Numerically find the five lowest allowed energies for an electron trapped in this potential.  Determine the parity of each corresponding eigenfunction.  Compare the eigenvalues you found with the energy eigenvalues found when solving the problem analytically.
[The harmonic well or harmonic oscillator with potential energy U(x) = ½kx2 = ½mω2x2 is one of the few system that can be solved exactly in quantum mechanics.  Most real systems that have an equilibrium position can be approximated by a harmonic well, as long as the average displacements from equilibrium are small and the energy is low.  It is therefore important to remember the energy levels of the harmonic well, En = (n + 1/2)ħω = En = (n + 1/2)hf.]
• (v)  Now choose the triangular well.  U(x) = kx.  Let k = 500 eV/(10-10 m).  At x = 2, U(x) for the harmonic well above and U(x) for this triangular well have the same numerical value.
Numerically find the five lowest allowed energies for an electron trapped in the triangular well.  Determine the parity of each corresponding eigenfunction.  Compare the eigenvalues you found with the energy eigenvalues you found for the harmonic well.  Compare the shape of the eigenfunctions.
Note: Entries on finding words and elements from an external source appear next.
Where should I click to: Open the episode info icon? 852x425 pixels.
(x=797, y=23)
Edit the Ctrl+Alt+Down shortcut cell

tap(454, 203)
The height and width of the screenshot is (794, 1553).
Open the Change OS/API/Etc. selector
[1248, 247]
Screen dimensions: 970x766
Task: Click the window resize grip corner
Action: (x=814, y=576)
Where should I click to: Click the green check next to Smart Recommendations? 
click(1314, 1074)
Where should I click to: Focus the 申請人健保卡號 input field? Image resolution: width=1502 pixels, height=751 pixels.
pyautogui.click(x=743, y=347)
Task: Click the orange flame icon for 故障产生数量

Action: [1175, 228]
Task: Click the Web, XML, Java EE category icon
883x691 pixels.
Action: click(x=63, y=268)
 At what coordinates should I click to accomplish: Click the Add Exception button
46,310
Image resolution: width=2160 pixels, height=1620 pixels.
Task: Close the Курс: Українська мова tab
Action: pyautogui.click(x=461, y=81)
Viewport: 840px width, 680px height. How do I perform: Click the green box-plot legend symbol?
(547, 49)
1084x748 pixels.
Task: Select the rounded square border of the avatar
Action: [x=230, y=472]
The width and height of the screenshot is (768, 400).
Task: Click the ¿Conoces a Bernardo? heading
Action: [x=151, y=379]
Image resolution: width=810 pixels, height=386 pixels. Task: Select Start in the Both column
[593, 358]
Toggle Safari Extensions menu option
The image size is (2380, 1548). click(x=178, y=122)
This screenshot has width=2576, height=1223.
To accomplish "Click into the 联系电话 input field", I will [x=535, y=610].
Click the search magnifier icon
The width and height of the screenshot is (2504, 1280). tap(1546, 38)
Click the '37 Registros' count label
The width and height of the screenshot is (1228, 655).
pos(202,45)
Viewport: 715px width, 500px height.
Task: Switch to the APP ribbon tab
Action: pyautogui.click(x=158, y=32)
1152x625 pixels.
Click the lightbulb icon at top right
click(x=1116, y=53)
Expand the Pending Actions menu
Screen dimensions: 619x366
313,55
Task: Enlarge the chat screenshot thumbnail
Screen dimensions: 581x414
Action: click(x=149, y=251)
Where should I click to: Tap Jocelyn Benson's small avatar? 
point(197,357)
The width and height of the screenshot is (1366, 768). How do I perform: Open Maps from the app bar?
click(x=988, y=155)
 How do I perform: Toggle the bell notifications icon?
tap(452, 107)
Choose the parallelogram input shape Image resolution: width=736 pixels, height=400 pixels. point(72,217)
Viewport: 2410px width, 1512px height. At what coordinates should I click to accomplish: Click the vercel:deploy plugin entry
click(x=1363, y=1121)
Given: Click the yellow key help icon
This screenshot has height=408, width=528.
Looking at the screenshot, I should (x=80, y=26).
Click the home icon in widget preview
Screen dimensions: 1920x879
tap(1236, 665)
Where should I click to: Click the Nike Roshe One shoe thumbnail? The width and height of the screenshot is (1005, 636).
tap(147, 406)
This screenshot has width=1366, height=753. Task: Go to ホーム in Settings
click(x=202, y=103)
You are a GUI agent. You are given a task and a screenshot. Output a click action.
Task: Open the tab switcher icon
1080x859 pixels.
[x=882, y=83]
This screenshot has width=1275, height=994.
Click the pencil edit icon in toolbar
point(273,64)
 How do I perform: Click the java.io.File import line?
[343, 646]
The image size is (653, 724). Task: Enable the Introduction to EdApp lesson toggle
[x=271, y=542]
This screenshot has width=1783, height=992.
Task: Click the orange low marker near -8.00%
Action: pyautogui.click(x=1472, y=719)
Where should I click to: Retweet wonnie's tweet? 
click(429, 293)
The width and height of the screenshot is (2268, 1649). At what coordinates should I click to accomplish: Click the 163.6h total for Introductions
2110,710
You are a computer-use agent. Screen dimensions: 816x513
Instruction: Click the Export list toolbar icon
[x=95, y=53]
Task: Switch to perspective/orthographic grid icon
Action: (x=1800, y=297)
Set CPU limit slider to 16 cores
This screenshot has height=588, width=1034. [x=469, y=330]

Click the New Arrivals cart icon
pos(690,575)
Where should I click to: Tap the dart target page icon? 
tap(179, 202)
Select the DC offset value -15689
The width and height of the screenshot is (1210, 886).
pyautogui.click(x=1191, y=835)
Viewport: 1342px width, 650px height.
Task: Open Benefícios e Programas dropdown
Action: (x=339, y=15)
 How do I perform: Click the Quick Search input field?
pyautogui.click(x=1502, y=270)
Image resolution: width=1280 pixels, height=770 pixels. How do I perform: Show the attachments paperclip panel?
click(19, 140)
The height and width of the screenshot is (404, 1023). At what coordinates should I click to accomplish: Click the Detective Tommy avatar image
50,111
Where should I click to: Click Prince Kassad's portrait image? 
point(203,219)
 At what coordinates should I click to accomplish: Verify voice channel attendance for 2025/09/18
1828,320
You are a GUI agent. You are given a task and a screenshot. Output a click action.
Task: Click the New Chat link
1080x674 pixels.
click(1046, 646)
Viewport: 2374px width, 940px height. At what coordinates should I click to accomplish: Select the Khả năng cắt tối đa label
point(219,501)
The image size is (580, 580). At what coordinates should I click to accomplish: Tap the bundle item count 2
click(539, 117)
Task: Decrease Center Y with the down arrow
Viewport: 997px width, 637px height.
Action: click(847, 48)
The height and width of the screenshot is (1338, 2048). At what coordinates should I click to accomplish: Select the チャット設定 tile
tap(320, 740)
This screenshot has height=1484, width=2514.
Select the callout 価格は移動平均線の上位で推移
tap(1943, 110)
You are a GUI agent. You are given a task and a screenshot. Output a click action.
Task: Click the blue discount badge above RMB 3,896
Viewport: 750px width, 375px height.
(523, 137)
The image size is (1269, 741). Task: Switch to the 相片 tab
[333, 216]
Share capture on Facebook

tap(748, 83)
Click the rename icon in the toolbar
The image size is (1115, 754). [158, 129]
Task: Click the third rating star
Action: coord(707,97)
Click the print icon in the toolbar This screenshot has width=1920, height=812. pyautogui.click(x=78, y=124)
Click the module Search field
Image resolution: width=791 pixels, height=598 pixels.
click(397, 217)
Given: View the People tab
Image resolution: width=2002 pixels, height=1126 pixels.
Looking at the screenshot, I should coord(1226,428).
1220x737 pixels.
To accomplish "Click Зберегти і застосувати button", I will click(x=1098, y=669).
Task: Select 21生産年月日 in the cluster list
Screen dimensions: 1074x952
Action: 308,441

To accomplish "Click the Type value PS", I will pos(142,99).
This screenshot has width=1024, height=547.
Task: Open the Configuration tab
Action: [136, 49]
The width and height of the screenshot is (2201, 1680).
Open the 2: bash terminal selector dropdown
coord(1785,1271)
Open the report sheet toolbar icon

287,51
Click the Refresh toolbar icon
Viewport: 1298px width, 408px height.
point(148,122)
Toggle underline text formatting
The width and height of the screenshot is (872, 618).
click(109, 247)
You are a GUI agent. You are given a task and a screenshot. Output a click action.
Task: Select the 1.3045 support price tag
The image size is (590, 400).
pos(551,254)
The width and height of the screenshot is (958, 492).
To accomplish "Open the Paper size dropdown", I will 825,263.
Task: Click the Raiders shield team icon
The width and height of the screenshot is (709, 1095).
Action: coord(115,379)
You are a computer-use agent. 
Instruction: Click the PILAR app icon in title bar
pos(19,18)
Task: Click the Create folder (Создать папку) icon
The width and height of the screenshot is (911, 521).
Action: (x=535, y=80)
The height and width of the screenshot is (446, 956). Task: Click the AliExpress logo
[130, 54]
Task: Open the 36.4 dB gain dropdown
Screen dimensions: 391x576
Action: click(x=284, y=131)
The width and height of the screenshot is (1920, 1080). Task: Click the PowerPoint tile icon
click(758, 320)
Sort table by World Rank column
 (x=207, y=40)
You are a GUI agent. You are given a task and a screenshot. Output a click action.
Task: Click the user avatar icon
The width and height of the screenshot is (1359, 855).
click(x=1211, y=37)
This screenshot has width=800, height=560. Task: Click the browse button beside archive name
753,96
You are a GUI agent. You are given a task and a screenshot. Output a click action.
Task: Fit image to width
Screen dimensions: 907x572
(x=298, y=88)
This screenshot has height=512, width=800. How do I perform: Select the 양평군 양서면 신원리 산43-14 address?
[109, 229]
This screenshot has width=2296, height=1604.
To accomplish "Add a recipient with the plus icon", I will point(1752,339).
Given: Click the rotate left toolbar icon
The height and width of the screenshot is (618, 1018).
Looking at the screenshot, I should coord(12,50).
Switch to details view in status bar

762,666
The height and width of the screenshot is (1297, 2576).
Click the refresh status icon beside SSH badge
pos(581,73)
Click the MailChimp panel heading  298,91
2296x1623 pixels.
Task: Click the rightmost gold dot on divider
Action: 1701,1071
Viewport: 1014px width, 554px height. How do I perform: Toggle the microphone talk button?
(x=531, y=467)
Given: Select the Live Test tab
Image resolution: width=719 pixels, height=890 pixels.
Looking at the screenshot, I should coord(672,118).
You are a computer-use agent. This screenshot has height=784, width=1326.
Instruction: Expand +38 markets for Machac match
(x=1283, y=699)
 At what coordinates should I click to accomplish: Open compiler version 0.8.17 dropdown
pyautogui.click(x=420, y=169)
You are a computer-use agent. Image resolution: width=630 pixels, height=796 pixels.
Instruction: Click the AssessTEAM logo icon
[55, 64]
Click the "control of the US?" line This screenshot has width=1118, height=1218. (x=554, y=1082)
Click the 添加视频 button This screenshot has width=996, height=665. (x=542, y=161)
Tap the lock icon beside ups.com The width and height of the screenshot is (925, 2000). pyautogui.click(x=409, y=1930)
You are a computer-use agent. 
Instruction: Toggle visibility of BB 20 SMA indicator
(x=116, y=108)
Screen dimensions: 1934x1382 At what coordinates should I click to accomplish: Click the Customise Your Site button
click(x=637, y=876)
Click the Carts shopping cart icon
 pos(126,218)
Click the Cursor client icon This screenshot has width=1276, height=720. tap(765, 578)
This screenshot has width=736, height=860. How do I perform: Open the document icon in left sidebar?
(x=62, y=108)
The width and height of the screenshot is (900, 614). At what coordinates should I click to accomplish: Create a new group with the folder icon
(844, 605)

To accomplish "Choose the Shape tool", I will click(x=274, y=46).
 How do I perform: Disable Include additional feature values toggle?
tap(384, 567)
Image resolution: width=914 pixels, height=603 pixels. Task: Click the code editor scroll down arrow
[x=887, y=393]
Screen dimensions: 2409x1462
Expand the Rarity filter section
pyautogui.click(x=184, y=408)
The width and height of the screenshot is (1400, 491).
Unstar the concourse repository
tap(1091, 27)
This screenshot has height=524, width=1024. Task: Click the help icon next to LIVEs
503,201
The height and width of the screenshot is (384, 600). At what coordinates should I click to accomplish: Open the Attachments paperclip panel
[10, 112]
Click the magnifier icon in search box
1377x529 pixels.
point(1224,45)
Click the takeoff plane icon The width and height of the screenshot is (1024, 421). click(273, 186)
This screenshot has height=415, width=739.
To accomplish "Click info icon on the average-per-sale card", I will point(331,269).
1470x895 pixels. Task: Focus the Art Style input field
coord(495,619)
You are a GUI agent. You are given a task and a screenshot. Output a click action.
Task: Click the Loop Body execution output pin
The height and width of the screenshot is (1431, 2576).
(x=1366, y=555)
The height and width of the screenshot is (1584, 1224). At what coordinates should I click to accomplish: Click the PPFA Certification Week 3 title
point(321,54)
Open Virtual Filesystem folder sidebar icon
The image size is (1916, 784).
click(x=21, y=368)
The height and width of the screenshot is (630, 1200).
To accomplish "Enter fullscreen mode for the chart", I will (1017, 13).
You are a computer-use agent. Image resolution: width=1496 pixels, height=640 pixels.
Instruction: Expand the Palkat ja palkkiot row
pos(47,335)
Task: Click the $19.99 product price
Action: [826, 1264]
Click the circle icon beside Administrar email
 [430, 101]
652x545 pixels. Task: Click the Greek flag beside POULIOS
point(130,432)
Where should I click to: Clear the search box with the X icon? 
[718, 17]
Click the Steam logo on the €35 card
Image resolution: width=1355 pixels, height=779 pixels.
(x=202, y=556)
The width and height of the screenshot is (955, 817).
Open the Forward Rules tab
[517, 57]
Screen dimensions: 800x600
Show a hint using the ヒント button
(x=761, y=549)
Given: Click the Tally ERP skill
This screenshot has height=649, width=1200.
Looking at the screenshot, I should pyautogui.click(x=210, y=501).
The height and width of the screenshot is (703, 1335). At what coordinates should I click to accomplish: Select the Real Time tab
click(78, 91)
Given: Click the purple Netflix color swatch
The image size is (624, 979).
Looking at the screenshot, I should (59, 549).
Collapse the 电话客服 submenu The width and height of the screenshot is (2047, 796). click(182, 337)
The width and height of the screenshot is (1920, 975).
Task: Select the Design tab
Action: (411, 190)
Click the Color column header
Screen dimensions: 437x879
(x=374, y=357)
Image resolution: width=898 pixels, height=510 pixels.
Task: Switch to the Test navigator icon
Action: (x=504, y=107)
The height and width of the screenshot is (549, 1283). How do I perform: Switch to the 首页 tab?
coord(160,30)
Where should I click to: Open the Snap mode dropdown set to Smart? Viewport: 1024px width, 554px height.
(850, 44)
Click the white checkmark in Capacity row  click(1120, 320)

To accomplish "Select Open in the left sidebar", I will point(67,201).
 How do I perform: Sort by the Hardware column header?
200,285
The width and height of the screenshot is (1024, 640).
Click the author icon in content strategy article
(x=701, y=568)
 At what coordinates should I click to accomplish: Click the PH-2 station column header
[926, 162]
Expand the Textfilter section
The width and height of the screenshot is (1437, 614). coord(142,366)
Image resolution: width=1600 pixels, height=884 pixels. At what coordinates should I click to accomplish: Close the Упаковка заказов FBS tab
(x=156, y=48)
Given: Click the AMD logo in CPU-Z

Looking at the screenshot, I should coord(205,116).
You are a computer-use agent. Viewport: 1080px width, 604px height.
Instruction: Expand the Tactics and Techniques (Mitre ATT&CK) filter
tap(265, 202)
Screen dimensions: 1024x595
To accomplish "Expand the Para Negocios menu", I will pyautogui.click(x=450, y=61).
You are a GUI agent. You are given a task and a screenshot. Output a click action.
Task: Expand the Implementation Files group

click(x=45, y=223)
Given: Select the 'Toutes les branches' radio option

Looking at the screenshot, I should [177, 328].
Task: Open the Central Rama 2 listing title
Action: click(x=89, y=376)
Procedure using programmed matching:
We numerically integrate the wave function starting at both boundaries.  For both integrations we pick E = Umin + ∆E, i.e. we pick E just slightly larger than Umin.  To determine whether the energy is an eigenvalue, we compare the results of our integrations at a matching point xm in the classically allowed region.  We first re-normalize the wave functions ψ1 and ψ2 obtained from our two integrations such that ψ1m = ψ2m.  We then check if the derivatives of the two functions are equal at xm, i.e. if dψ1(x)/dx - dψ2(x)/dx = 0.
We use dψ2 = ψ2m - ψ2m-1,  dψ1 = ψ1m - ψ1m-1.
We already have made ψ2m = ψ1m.  We therefore only have to check if ψ2m-1= ψ1m-1. We define
f = [ψ2m-1- ψ1m-1]/ψmax.
If f ≠ 0 within a chosen limit of tolerance, then we repeat our integrations after incrementing E by ∆E.
If f ≠ 0 for two successive iterations, but f has changed sign, then the eigenvalue has been overshot.  We decrease the magnitude and change the sign of ∆E and start decrementing E.  We repeat until f = 0 within the chosen limit of tolerance.

How do we adjust ∆E to find the value of E for which f = 0?
Pick the initial energy E1.  Integrate and find f(E1).  If f(E1) ≠ 0 within a chosen limit, pick some initial ∆E to calculate E2 = E1 +  ∆E.  Integrate and find f(E2).  If f(E2) ≠ 0 within a chosen limit what value  ∆E should pick to find E3?  Hoe do you find the root of f(E)?

If f(Ei) ≠ 0 within a chosen limit, expand f(E) about Ei.
Then set f(Ei + ∆E) = f(Ei) + df/dE|Ei∆E = 0, where  ∆E = Ei+1 - Ei.
Ei+1 is the next better value for the root of f(E).
Ei+1 =  Ei - f(Ei)/(df/dE|Ei).
df/dE|Ei ≈ (f(Ei) - f(Ei-1))/(Ei - Ei-1).
Therefore
∆E = Ei+1 -  Ei = -f(Ei)(Ei - Ei-1)/(f(Ei) - f(Ei-1)).

The MATLAB function numerov.m implements programmed matching.